### EXERCISE
Copy exactly, and copy only, the lines from the one bearing "413x578 pixels." through the final line of the records.
Start of RECORD EXCERPTS
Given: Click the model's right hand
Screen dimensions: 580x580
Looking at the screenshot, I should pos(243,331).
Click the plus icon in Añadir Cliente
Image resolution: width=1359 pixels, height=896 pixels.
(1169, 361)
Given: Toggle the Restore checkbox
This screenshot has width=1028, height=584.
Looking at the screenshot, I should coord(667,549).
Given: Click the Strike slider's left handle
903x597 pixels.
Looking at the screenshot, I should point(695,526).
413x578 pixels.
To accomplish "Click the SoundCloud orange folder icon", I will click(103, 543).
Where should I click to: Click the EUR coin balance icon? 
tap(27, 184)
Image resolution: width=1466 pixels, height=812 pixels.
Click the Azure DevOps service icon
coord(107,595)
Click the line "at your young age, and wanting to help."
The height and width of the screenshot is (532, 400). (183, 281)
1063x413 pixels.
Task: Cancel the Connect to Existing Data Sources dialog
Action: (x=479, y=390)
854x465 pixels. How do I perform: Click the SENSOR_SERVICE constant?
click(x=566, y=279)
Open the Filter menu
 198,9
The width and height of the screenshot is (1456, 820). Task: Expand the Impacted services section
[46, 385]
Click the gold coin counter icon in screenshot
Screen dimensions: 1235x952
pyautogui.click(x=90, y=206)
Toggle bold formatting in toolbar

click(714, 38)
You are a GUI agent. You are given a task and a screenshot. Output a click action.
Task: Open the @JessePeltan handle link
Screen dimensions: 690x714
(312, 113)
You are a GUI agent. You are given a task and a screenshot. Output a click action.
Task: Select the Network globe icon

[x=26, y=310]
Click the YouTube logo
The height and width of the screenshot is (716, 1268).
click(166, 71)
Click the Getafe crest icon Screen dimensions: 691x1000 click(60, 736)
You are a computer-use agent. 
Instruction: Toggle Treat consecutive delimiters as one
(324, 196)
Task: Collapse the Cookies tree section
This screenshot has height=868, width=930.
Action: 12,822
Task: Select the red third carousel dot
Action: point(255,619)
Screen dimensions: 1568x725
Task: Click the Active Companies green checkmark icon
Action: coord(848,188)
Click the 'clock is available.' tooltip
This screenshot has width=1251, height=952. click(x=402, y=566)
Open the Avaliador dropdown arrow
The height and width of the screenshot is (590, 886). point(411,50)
End of RECORD EXCERPTS
### FINAL ANSWER
413x578 pixels.
To accomplish "Click the SoundCloud orange folder icon", I will click(103, 543).
Where should I click to: Click the EUR coin balance icon? 
tap(27, 184)
Image resolution: width=1466 pixels, height=812 pixels.
Click the Azure DevOps service icon
coord(107,595)
Click the line "at your young age, and wanting to help."
The height and width of the screenshot is (532, 400). (183, 281)
1063x413 pixels.
Task: Cancel the Connect to Existing Data Sources dialog
Action: (x=479, y=390)
854x465 pixels. How do I perform: Click the SENSOR_SERVICE constant?
click(x=566, y=279)
Open the Filter menu
 198,9
The width and height of the screenshot is (1456, 820). Task: Expand the Impacted services section
[46, 385]
Click the gold coin counter icon in screenshot
Screen dimensions: 1235x952
pyautogui.click(x=90, y=206)
Toggle bold formatting in toolbar

click(714, 38)
You are a GUI agent. You are given a task and a screenshot. Output a click action.
Task: Open the @JessePeltan handle link
Screen dimensions: 690x714
(312, 113)
You are a GUI agent. You are given a task and a screenshot. Output a click action.
Task: Select the Network globe icon

[x=26, y=310]
Click the YouTube logo
The height and width of the screenshot is (716, 1268).
click(166, 71)
Click the Getafe crest icon Screen dimensions: 691x1000 click(60, 736)
You are a computer-use agent. 
Instruction: Toggle Treat consecutive delimiters as one
(324, 196)
Task: Collapse the Cookies tree section
This screenshot has height=868, width=930.
Action: 12,822
Task: Select the red third carousel dot
Action: point(255,619)
Screen dimensions: 1568x725
Task: Click the Active Companies green checkmark icon
Action: coord(848,188)
Click the 'clock is available.' tooltip
This screenshot has width=1251, height=952. click(x=402, y=566)
Open the Avaliador dropdown arrow
The height and width of the screenshot is (590, 886). point(411,50)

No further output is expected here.